This book is meant to be both a character study (as the title suggests) and social commentary on the state of higher education. In both tasks it fails.
I read Tom Wolfe’s *I am Charlotte Simmons* because of a call-for-papers from a journal looking for articles about higher education written by humanities scholars. The scholarship of teaching and learning (my general academic field these days) is dominated by social scientists and their methodologies, and so I was excited by the call because it signaled a space for my training and as impetus for me to “investigate” novels about higher education.
There are fewer such novels than I imagined (name some, if you can). I remember hearing about Wolfe’s novel when it first came out either in a print review of a radio interview, I can’t remember. What excited me at the time was the idea that the changing nature of higher education was being explored from “within” as Wolfe reported spending months of time *at* American institutions embedded in the student population to get a sense both of the language of students and of their motivations.
The portrait he paints is one of universities gone sour: spoiled by a neoliberal agenda out to make a profit from education, tainted by students more interested in employment outcomes and sex than lifelong learning and the continued social stratification (more pronounced in the American system) of students based on income (rather than, as our protagonist had hoped, based on scholastic ability or ambition).
While this portrait has all the promise of a rich expose, it falls apart as Wolfe seems utterly preoccupied with sex and its details. Scenes of lost virginity, oral sex in public places, lewd behaviour and dress could have contributed to a sense of disturbance or moral debauchery, but as these scenes are void of round characters – and characters are instead rendered as animals – the poignancy of the critique is lost as the characters, made caricatures, are so removed from the readers experience or the fullness of a human character as to be yet more tedious pornographic scenes rather than rich critique.
Interesting stuff, sure, but so poorly executed *as a novel*. Charlotte, our protagonist, is insufferable.

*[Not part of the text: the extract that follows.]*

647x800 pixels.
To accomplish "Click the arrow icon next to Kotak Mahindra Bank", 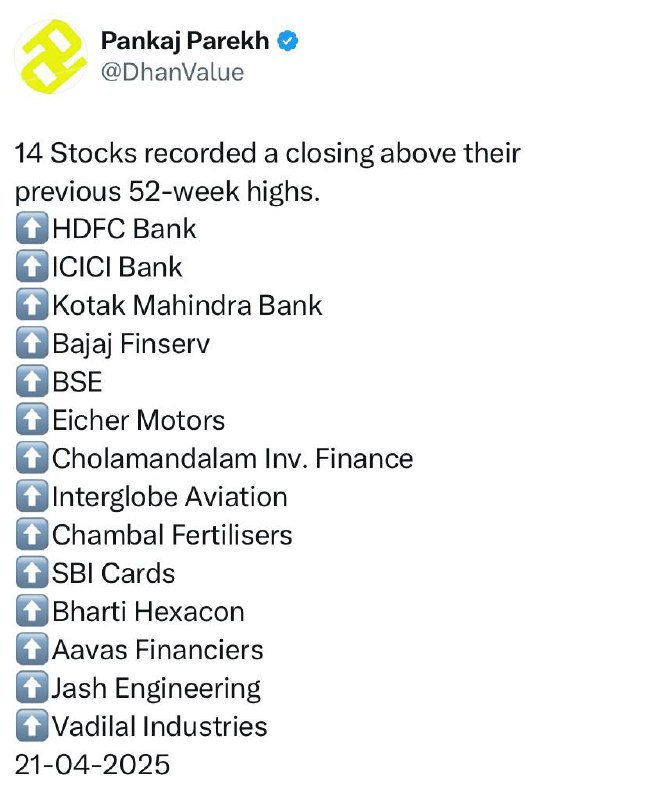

We’re meant (I suspect) to root for her as she overcomes social isolation and puritan prudishness and ambitiously climbs the social ladder at the expense of her prodigious genius and scholarly dedication. I didn’t root for her. Instead I much wished she’d return to late night studying and embracing her inner/outer geek/loser. Not for any reason of wishing her ill, in fact I don’t care about her as a character enough to wish her ill or otherwise, but rather because as a late night studier Wolfe seemed to have a much better sense of her thoughts, feelings and reactions. Which is to say, Wolfe utterly fails in developing this character – she doesn’t adjust her thinking/reactions/feelings as her outward experiences shift (as any character would, even if the adjustment was just a retrenchment of existing thoughts/feelings). Instead we’re left with the same character who began the book only we’re told in didactic moments of third person narration that she *has* changed, despite all evidence to the contrary.
Couple this mystifying inability to develop character in a book purportedly focused on character with a tedious 700 pages and you have a tiresome exploration of what could have been an insightful critique of the neoliberal university. Perhaps that’s my overall complaint – the lost potential in this book. Not the lost potential of Charlotte – because really *who cares* – but the lost potential of a novel exploring the state of higher education. I suppose I’ll just have to write one.